-- Start Records to use --

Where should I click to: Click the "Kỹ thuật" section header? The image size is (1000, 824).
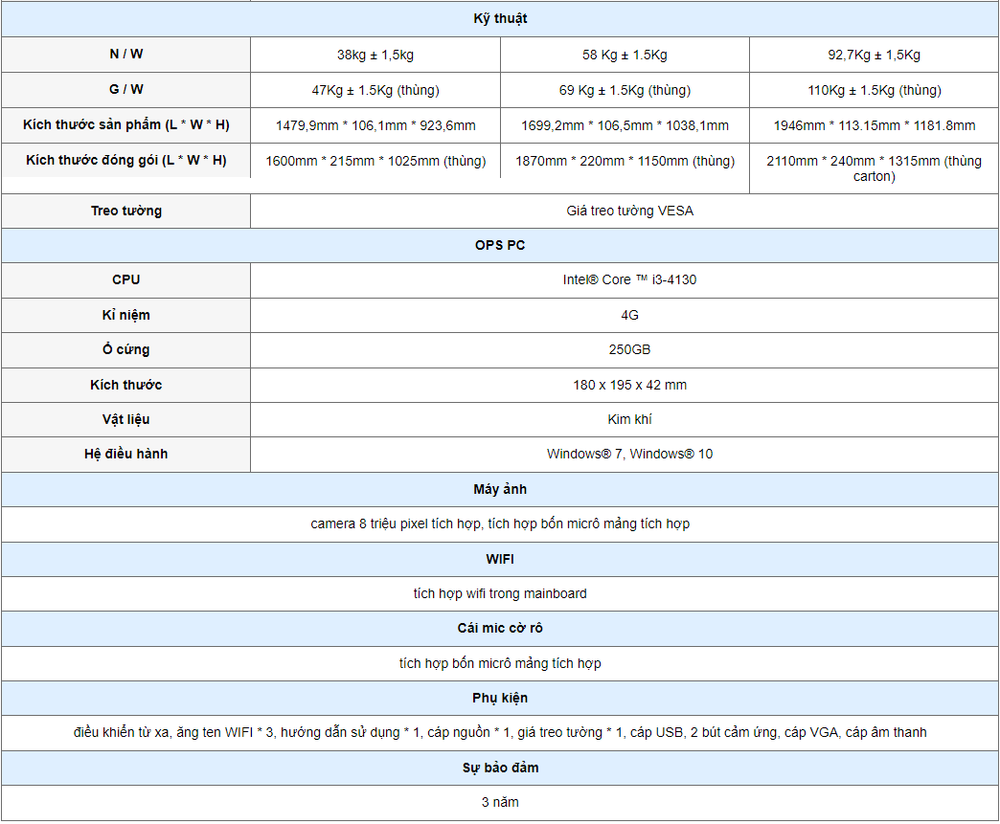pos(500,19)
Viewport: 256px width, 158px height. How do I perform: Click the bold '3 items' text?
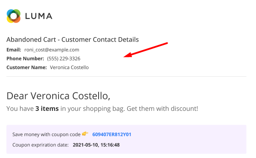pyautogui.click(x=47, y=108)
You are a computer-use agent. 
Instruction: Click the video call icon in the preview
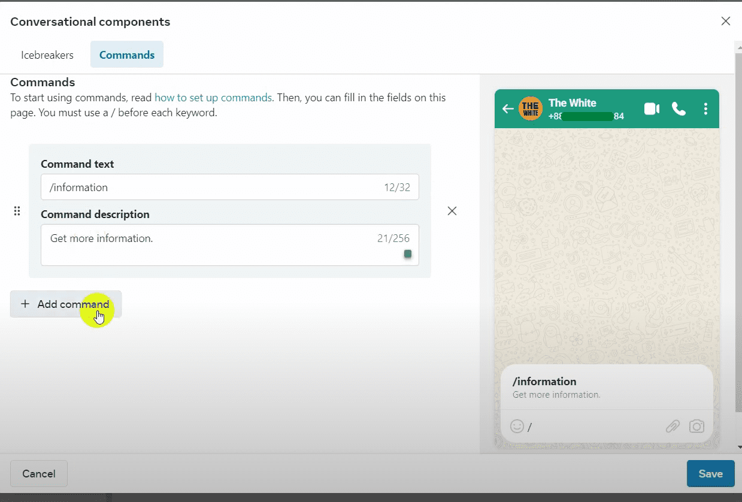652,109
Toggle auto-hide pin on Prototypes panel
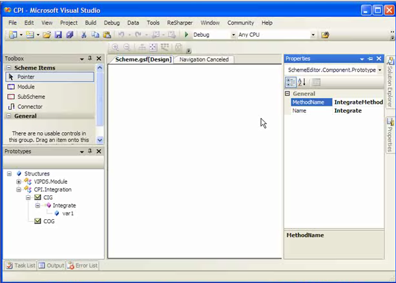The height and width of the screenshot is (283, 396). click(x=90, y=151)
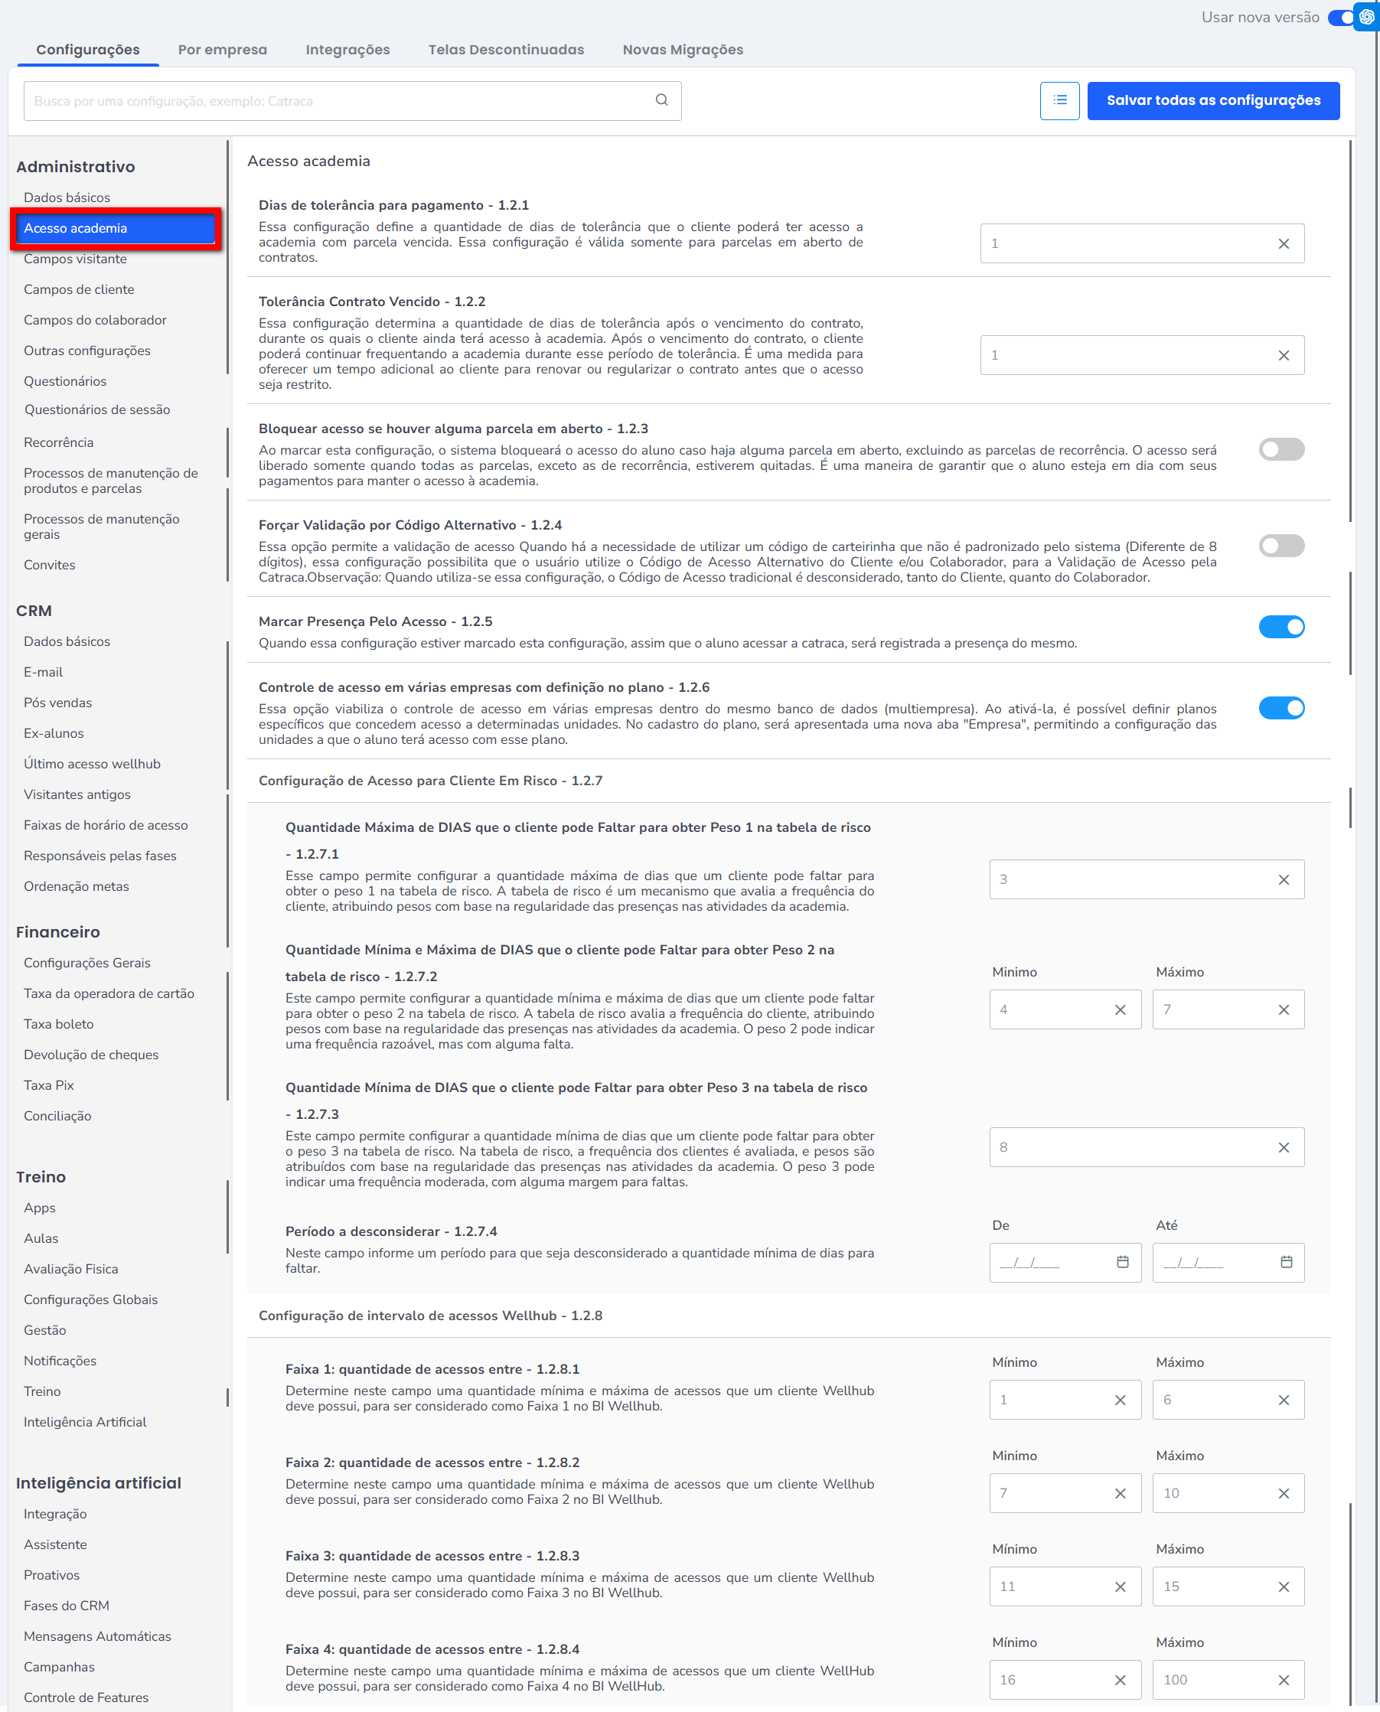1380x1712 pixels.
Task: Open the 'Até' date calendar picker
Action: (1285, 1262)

-- End Records to use --

» Written task
Please rewrite the items in the stretch from the start of the items through the line that contains "pyautogui.click(x=47, y=108)", substituting "section heading" for "section header" and changing nothing else. Leave the pictures out.

» Answer to this problem
Where should I click to: Click the "Kỹ thuật" section heading? The image size is (1000, 824).
pos(500,19)
Viewport: 256px width, 158px height. How do I perform: Click the bold '3 items' text?
pyautogui.click(x=47, y=108)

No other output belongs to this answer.